* [DOCUMENT SECTION]
Joe Biden wants to change the way the Federal Reserve is governed for the first time in four decades.
In 1977, Congress set "maximum employment, stable prices and moderate long-term interest rates" as the central bank’s goals.
It’s called the dual mandate, since everyone forgets the bit about interest rates.
In a recent speech, Biden mentioned the goals of low unemployment and price stability and then said, "Under my plan, I believe the Fed should add to that responsibility, and aggressively target persistent racial gaps in jobs, wages and wealth."
According to The Washington Post, his "campaign later said Biden has not explicitly embraced a third mandate for the Fed dictating that it consider racial justice in its policies, but that seeking one in the future is an option."
Let’s hope that Biden continues to back off from the clear import of his words. Adding another statutory mandate is the wrong way to go about improving monetary policy for Americans of any color.
It’s true that monetary policy has an influence on racial gaps.
Mistakes by the Federal Reserve in 2008 — signaling tighter money ahead as the economy weakened, and starting to pay interest to banks on their excess reserves — increased the severity of the Great Recession. The recession, in turn, made the wealth gap worse.
But the Fed’s power to affect these gaps is more limited and indirect than its power over, say, inflation. It could use its existing tools, such as asset sales and purchases, to achieve zero-percent inflation if it decided this were the right policy.
There’s no conceivable monetary policy that would set the differential between Black and White rates of asset ownership at zero.
If monetary policy were being conducted in a way that stabilized the business cycle as much as possible — which is the rough idea behind the dual mandate — we wouldn’t want to alter that policy in order to reduce racial gaps.

* [GIVEN DATA]
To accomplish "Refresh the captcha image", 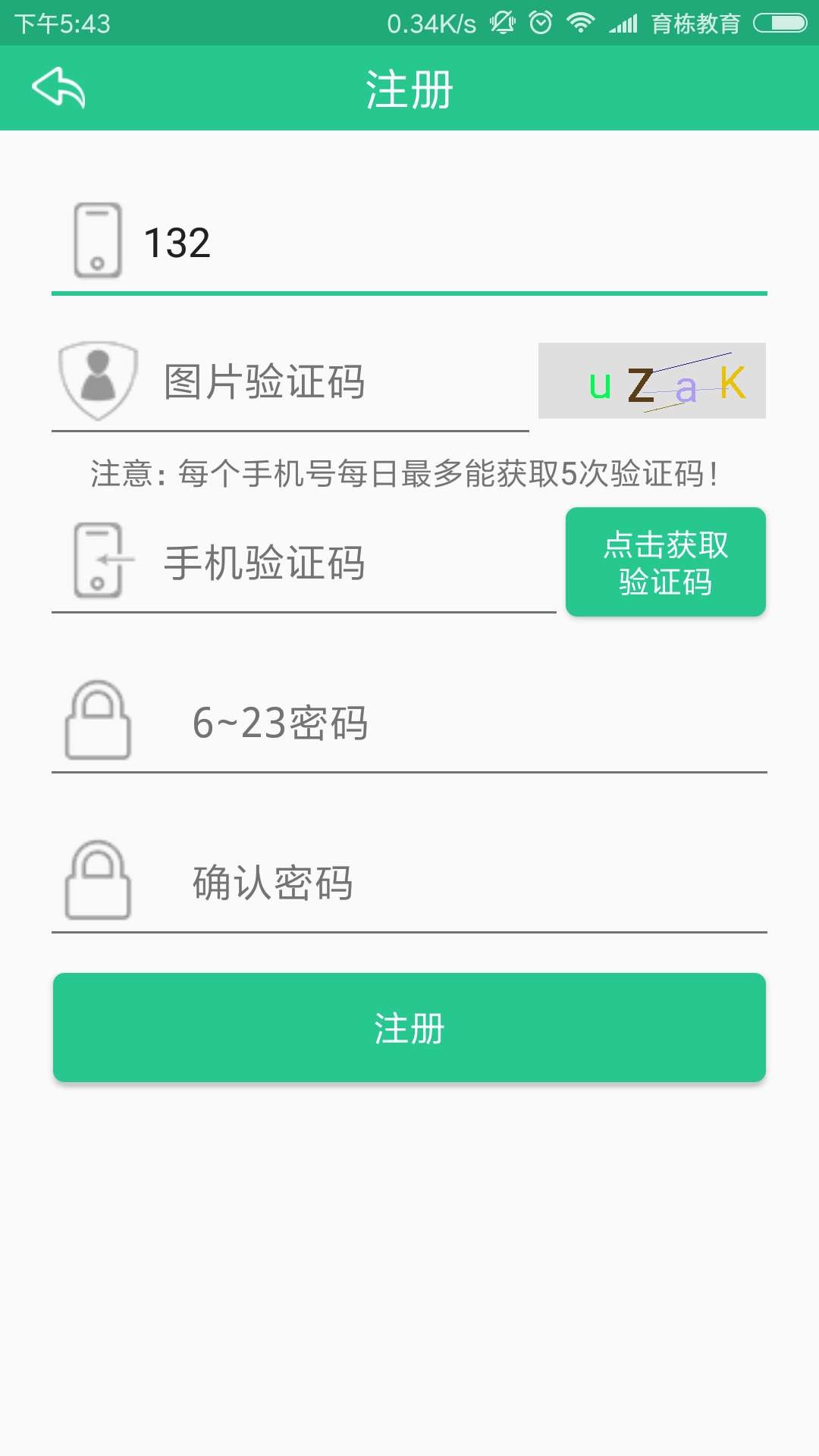I will tap(652, 381).
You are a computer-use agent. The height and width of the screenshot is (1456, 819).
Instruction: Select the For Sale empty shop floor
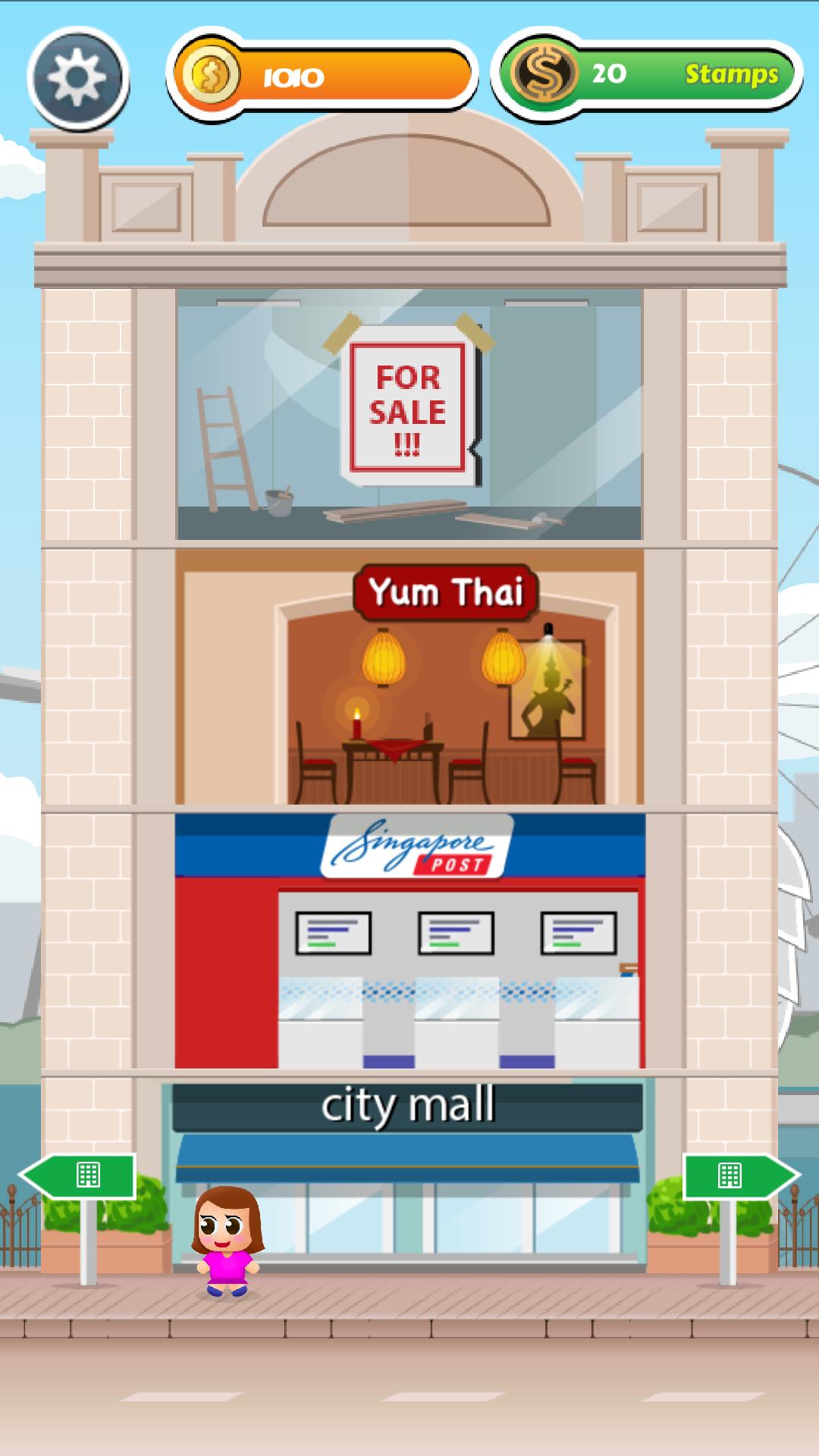click(409, 414)
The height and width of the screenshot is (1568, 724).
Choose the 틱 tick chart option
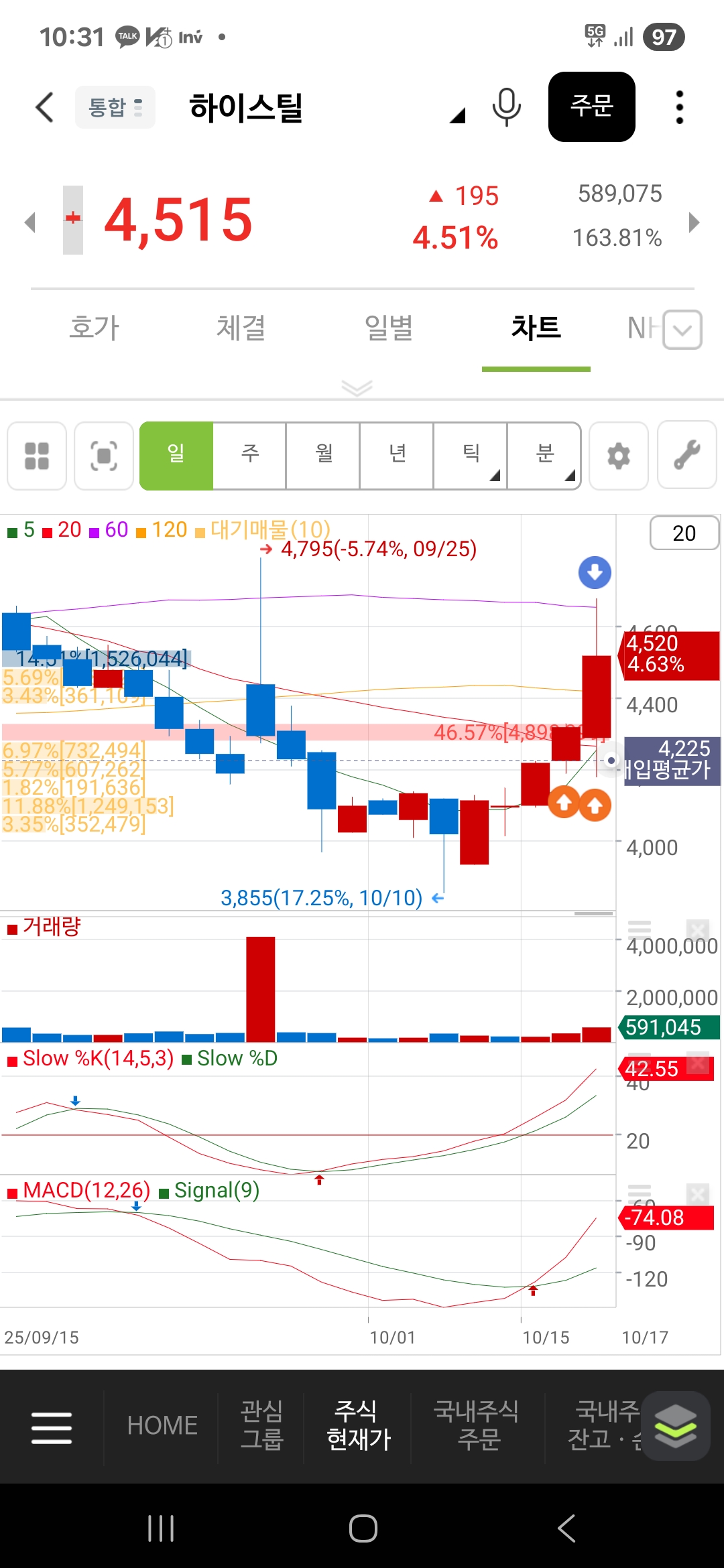471,456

* [WHAT YOU NEED TO DO]
A: The Fed commentary says the central bank's goals are called the dual mandate even though Congress set three. What reason does it give for that name? Answer in one to three sentences.
B: Rewrite the listing as a JSON list of strings, with one string per line and blank lines omitted. Cover everything from the line containing "You are a computer-use" through the end of the listing, and leave out the pictures.

* [SOLUTION LIST]
A: Congress set three goals in 1977: maximum employment, stable prices, and moderate long-term interest rates. The text says the arrangement is still called the dual mandate because everyone forgets the part about interest rates.

B:
[
  "You are a computer-use agent. The height and width of the screenshot is (1456, 819).",
  "Instruction: Select the For Sale empty shop floor",
  "click(409, 414)",
  "The height and width of the screenshot is (1568, 724).",
  "Choose the 틱 tick chart option",
  "471,456"
]